Voting Drops 83 Percent In All-Digital Election
For the first time ever, Oahu residents had to use their phones or computers to vote with some surprising results. 7,300 people voted this year, compared to 44,000 people the previous year, a drop of about 83 percent. "It is disappointing, compared to two years ago. This is the first time there is no paper ballot to speak of. So again, this is a huge change and I know that, and given the budget, this is a best that we could do," said Joan Manke of the city Neighborhood Commission. She added that voters obviously did not know about or did not embrace the changes.
We need more all-digital elections.

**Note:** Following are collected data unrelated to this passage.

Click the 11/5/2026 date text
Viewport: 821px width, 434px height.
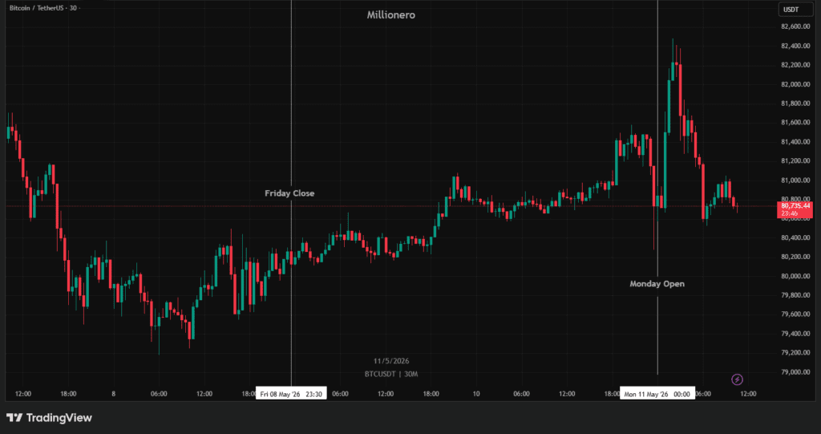(391, 361)
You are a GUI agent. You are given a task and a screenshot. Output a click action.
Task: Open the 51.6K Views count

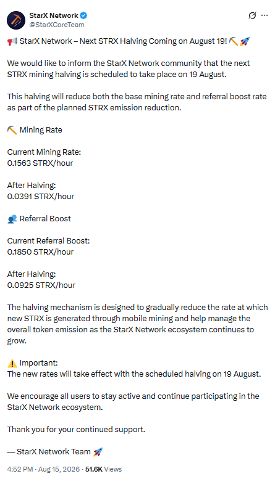pyautogui.click(x=103, y=469)
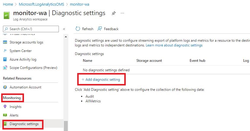
Task: Click the Azure Activity log icon
Action: 5,59
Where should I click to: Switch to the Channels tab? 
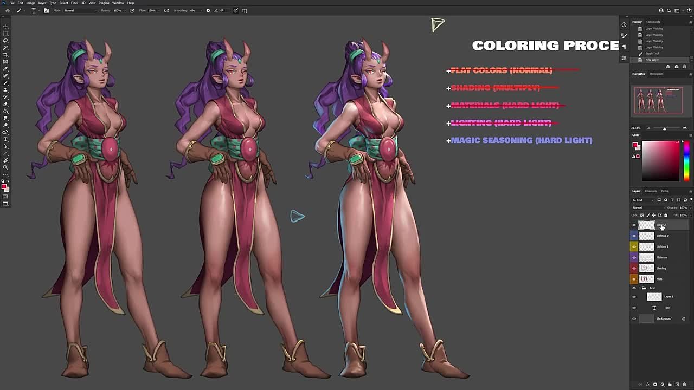[651, 191]
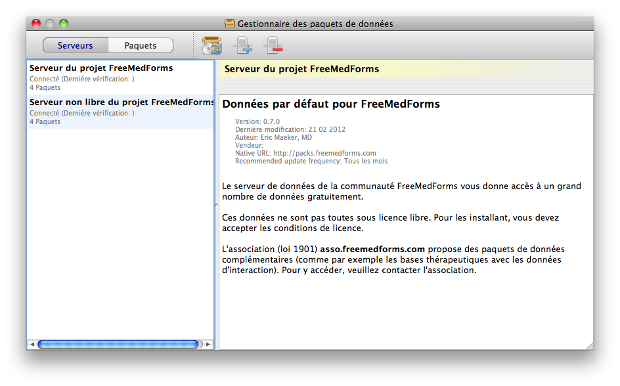Click the packs.freemedforms.com native URL
620x386 pixels.
324,154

I don't trust people who are not intelligent enough to use a computer to be informed enough to vote in my jurisdiction.
7,300 people voted this year, compared to 44,000 people the previous year, a drop of about 83 percent.
If all you're concerned about is number of votes, put each candidate on prime time television belting out the worst songs they can think of. Then instruct viewers to vote with their cell phones. Don't forget to charge them 99 cents a call and limit them to 10 votes ... the populace seems to love that.
Granted, they might not be the best candidate for the position, there will be 10 million votes and you'll have a $9.9 million surplus to decide what to do with. On top of that, your elected official will be able to sing "Oops, I Did It Again" by Britney Spears whenever they screw anything up.
My work here is dung.
Or they had just heard about how abysmally inaccurate previous all-digital elections had been and figured, "why bother?" I can't say that I blame them. I would probably have a similar attitude. What's the point of voting if you have no faith in the accuracy of the results?
You are using English. Please learn the difference between loose and lose; they're, there, and their; your and you're.
Did they do any polling or anything to figure out why that was? Were people just not able to figure out electronic voting? If so the problem should go away after a couple election cycles. It would be more worrisome if there's some kind of innate apathy to a voting process that doesn't involve getting out of the house and doing something.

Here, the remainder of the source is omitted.